▶ **Task to complete**: Please reproduce the entries below exactly from the line holding "You are a computer-use" through the last line, both included, and omit any pictures.

(Recorded data)
◇ ◇ ◇ ◇ ◇ ◇ ◇
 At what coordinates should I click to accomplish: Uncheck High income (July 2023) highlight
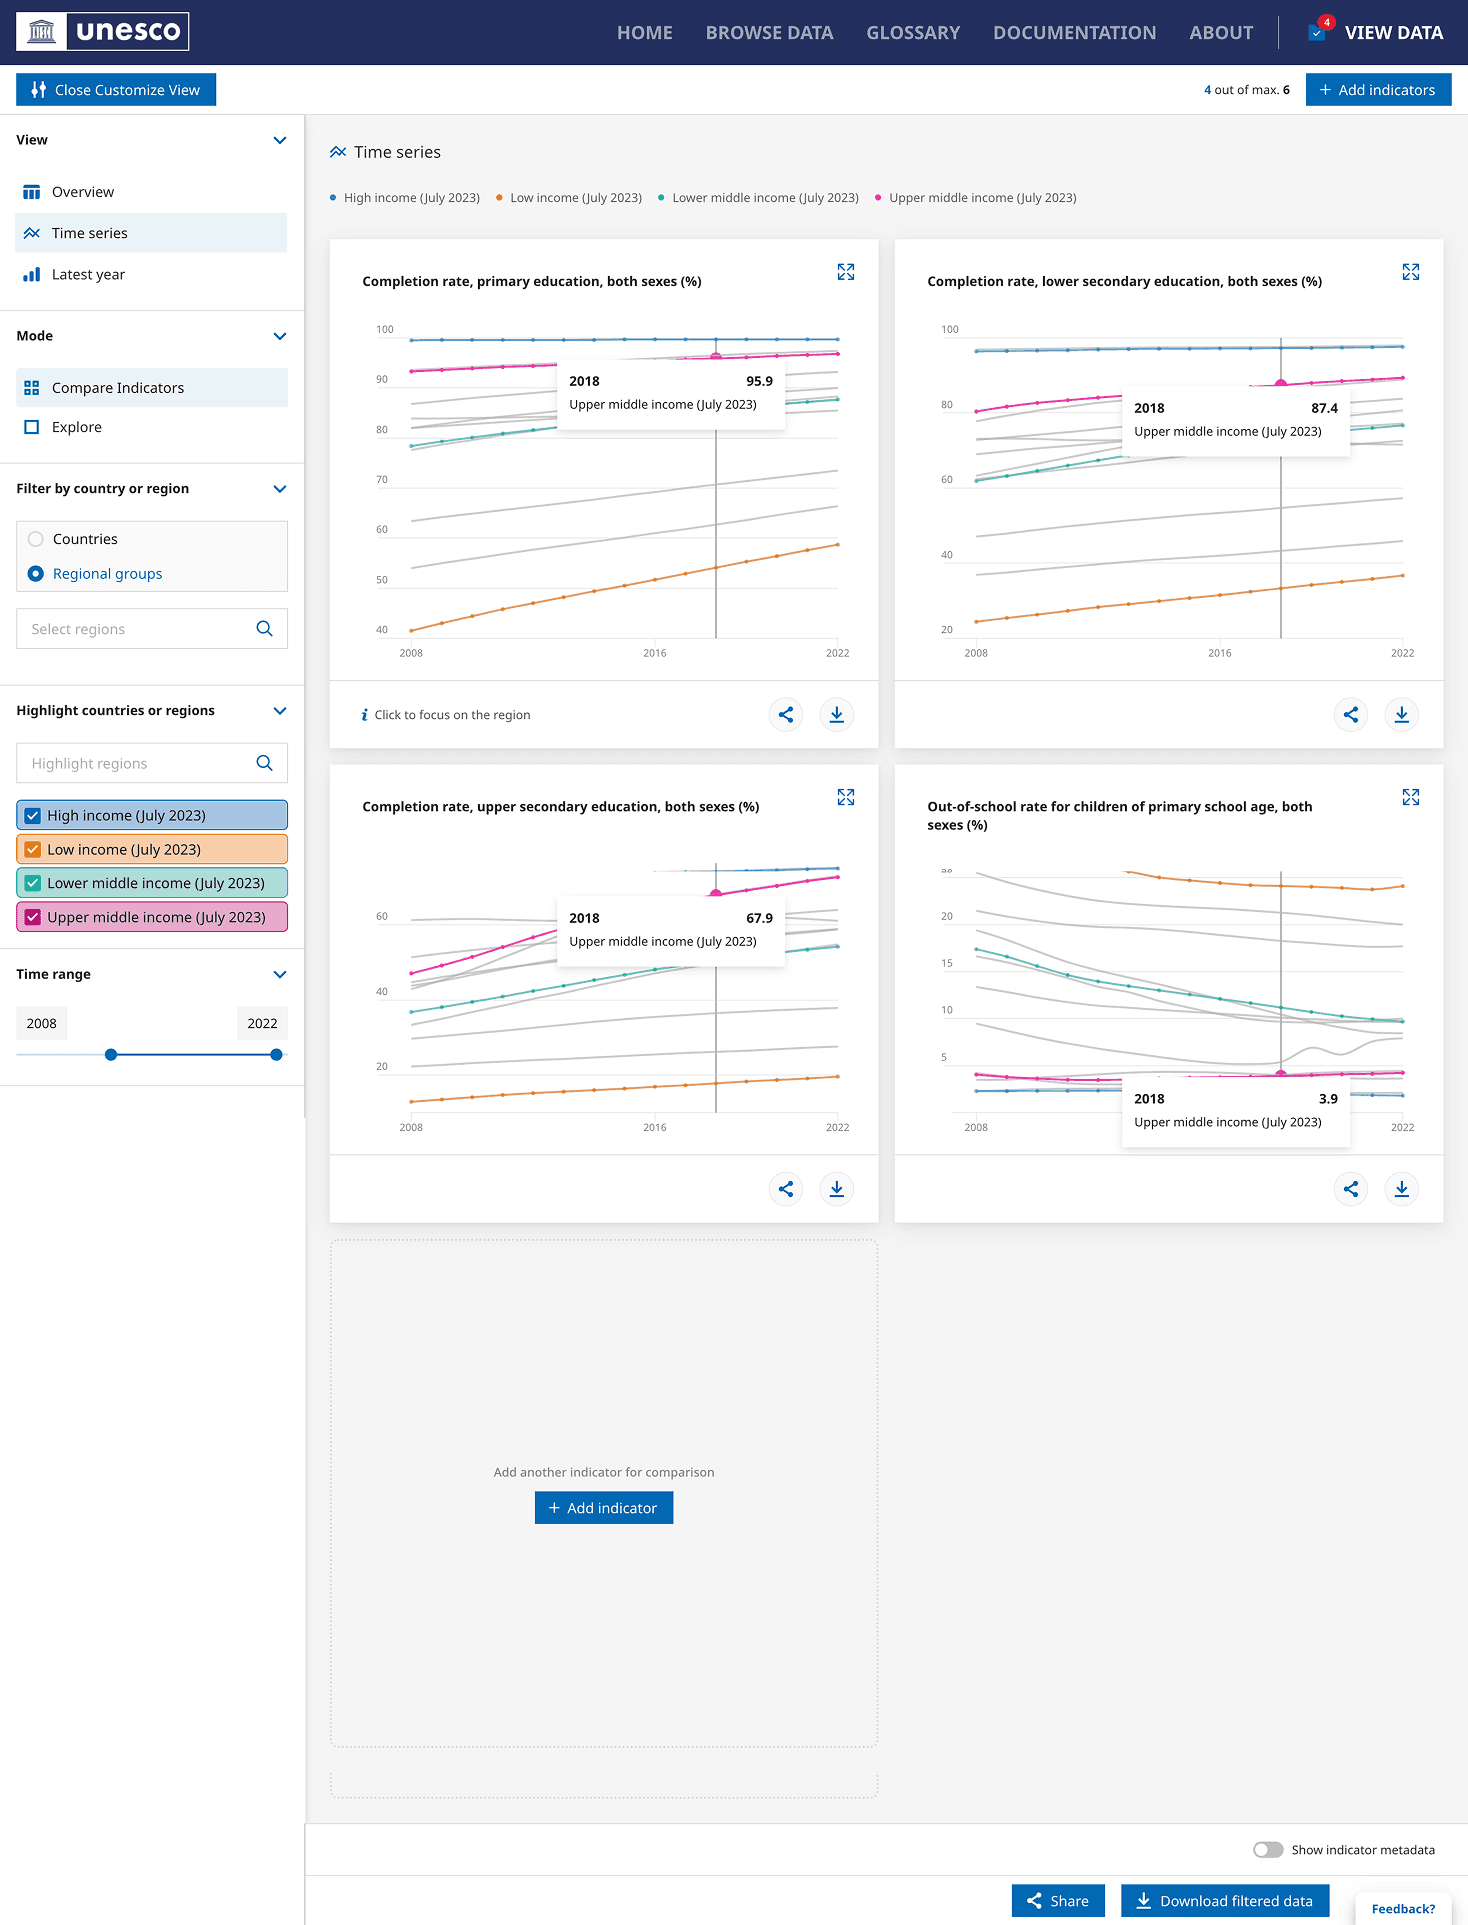click(x=33, y=816)
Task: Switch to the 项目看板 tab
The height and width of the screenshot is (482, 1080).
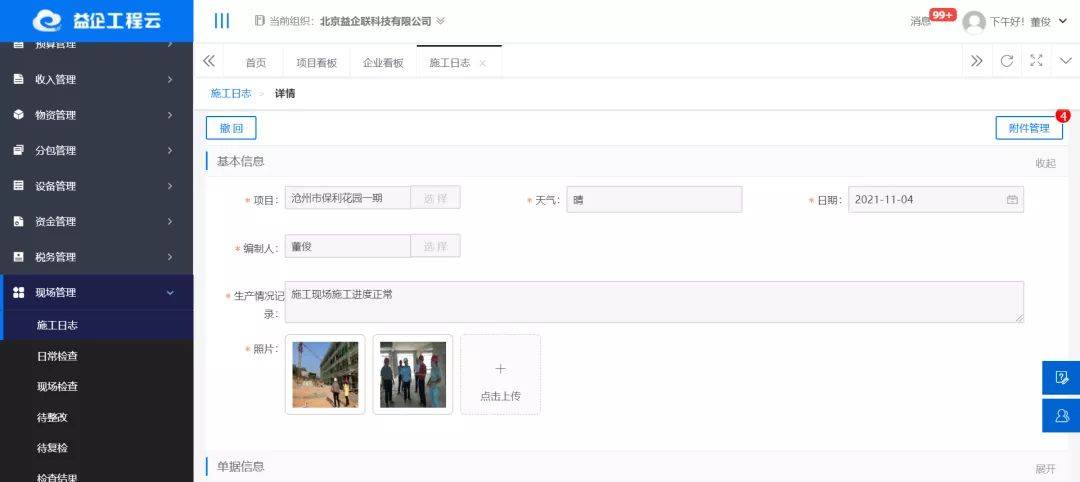Action: point(316,62)
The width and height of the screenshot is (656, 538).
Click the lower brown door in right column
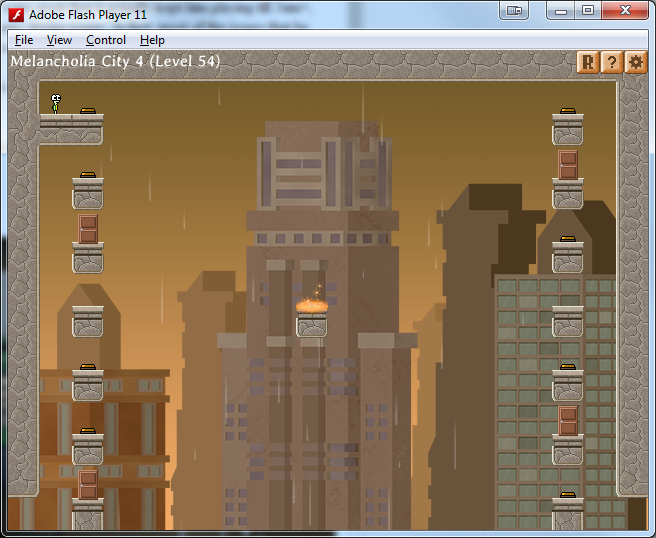(x=567, y=420)
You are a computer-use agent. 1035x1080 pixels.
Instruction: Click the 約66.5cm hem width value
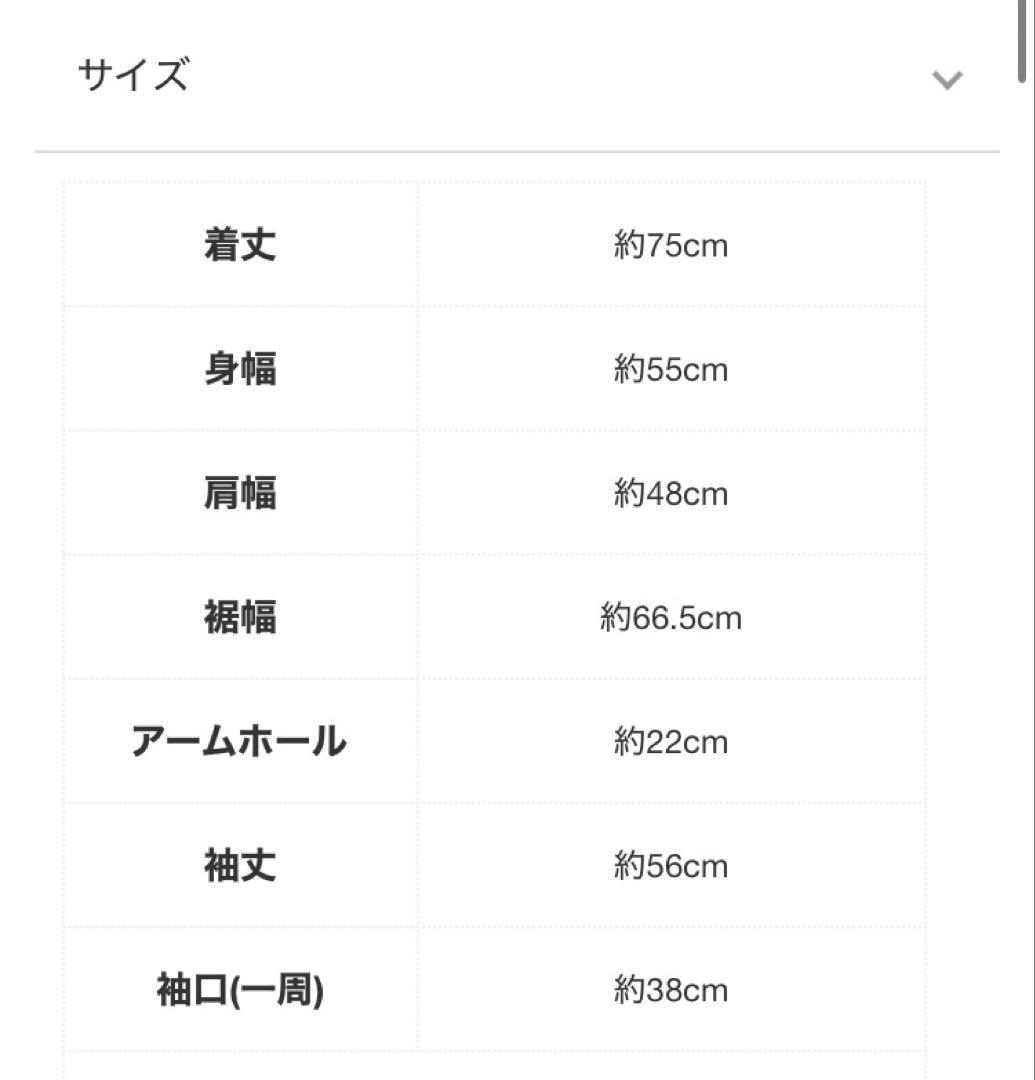(x=671, y=618)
◇ ◇ ◇ ◇ ◇ ◇ ◇
▶ **Answer for this exercise**:
You are a computer-use agent. 1035x1080 pixels.
Instruction: Click the 約66.5cm hem width value
(x=671, y=618)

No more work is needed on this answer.